● DIRECTIONS
Copy the items below word for word, from the line containing "yeremit alliance page" through the final line of the items, both included.

● RECORDS FOR THE EXERCISE
★ ★ ★
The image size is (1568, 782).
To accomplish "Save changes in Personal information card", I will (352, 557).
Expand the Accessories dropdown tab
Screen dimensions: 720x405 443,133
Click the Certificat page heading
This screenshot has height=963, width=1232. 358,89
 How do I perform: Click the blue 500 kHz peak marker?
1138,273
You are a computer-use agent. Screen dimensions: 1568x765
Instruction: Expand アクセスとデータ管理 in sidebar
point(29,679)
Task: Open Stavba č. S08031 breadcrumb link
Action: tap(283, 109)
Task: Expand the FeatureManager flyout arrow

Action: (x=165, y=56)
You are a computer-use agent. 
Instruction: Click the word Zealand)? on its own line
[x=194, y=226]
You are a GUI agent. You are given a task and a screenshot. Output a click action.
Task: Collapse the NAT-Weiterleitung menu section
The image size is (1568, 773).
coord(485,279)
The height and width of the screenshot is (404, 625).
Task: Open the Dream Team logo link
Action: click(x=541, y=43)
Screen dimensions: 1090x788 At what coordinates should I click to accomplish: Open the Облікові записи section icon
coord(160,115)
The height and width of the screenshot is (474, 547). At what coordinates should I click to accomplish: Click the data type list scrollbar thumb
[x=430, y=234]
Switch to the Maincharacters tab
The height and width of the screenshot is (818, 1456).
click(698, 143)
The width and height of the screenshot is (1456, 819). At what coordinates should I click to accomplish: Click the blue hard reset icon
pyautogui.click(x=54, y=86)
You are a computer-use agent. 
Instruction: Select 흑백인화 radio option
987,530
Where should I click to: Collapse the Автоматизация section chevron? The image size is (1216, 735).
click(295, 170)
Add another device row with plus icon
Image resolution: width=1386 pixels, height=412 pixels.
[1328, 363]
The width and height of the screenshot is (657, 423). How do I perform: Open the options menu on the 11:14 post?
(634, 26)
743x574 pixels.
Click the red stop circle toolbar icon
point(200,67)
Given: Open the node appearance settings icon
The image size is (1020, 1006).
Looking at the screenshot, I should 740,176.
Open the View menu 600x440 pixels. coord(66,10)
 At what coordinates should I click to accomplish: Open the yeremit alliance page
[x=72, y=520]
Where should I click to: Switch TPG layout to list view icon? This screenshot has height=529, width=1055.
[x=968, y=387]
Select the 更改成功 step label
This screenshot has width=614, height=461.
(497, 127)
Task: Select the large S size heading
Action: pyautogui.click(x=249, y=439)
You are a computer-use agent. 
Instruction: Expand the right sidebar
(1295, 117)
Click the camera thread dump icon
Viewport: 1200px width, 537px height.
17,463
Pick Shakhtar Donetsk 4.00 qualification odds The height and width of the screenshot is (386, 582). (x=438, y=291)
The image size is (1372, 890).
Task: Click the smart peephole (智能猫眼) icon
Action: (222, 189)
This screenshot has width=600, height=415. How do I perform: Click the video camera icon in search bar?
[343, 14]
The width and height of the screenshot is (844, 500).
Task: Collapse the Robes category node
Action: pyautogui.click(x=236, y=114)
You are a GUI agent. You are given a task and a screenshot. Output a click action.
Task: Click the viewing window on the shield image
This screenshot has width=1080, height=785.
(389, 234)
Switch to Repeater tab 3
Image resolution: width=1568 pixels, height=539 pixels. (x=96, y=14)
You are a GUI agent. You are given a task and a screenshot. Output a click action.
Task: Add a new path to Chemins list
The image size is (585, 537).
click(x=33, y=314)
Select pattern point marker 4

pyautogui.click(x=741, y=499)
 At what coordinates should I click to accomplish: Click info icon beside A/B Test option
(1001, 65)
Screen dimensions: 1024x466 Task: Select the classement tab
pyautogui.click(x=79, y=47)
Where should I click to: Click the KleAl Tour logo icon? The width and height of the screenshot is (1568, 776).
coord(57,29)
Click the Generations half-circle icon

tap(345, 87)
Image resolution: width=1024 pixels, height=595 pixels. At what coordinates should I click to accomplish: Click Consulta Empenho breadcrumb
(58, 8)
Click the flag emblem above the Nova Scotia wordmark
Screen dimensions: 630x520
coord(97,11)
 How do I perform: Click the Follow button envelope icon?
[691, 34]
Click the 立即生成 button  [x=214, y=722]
★ ★ ★
● TASK RESPONSE
 At what coordinates should I click to accomplish: Open the yeremit alliance page
[x=72, y=520]
Where should I click to: Switch TPG layout to list view icon? This screenshot has height=529, width=1055.
[x=968, y=387]
Select the 更改成功 step label
This screenshot has width=614, height=461.
(497, 127)
Task: Select the large S size heading
Action: pyautogui.click(x=249, y=439)
You are a computer-use agent. 
Instruction: Expand the right sidebar
(1295, 117)
Click the camera thread dump icon
Viewport: 1200px width, 537px height.
17,463
Pick Shakhtar Donetsk 4.00 qualification odds The height and width of the screenshot is (386, 582). (x=438, y=291)
The image size is (1372, 890).
Task: Click the smart peephole (智能猫眼) icon
Action: (222, 189)
This screenshot has width=600, height=415. How do I perform: Click the video camera icon in search bar?
[343, 14]
The width and height of the screenshot is (844, 500).
Task: Collapse the Robes category node
Action: pyautogui.click(x=236, y=114)
You are a GUI agent. You are given a task and a screenshot. Output a click action.
Task: Click the viewing window on the shield image
This screenshot has width=1080, height=785.
(389, 234)
Switch to Repeater tab 3
Image resolution: width=1568 pixels, height=539 pixels. (x=96, y=14)
You are a GUI agent. You are given a task and a screenshot. Output a click action.
Task: Add a new path to Chemins list
The image size is (585, 537).
click(x=33, y=314)
Select pattern point marker 4

pyautogui.click(x=741, y=499)
 At what coordinates should I click to accomplish: Click info icon beside A/B Test option
(1001, 65)
Screen dimensions: 1024x466 Task: Select the classement tab
pyautogui.click(x=79, y=47)
Where should I click to: Click the KleAl Tour logo icon? The width and height of the screenshot is (1568, 776).
coord(57,29)
Click the Generations half-circle icon

tap(345, 87)
Image resolution: width=1024 pixels, height=595 pixels. At what coordinates should I click to accomplish: Click Consulta Empenho breadcrumb
(58, 8)
Click the flag emblem above the Nova Scotia wordmark
Screen dimensions: 630x520
coord(97,11)
 How do I perform: Click the Follow button envelope icon?
[691, 34]
Click the 立即生成 button  [x=214, y=722]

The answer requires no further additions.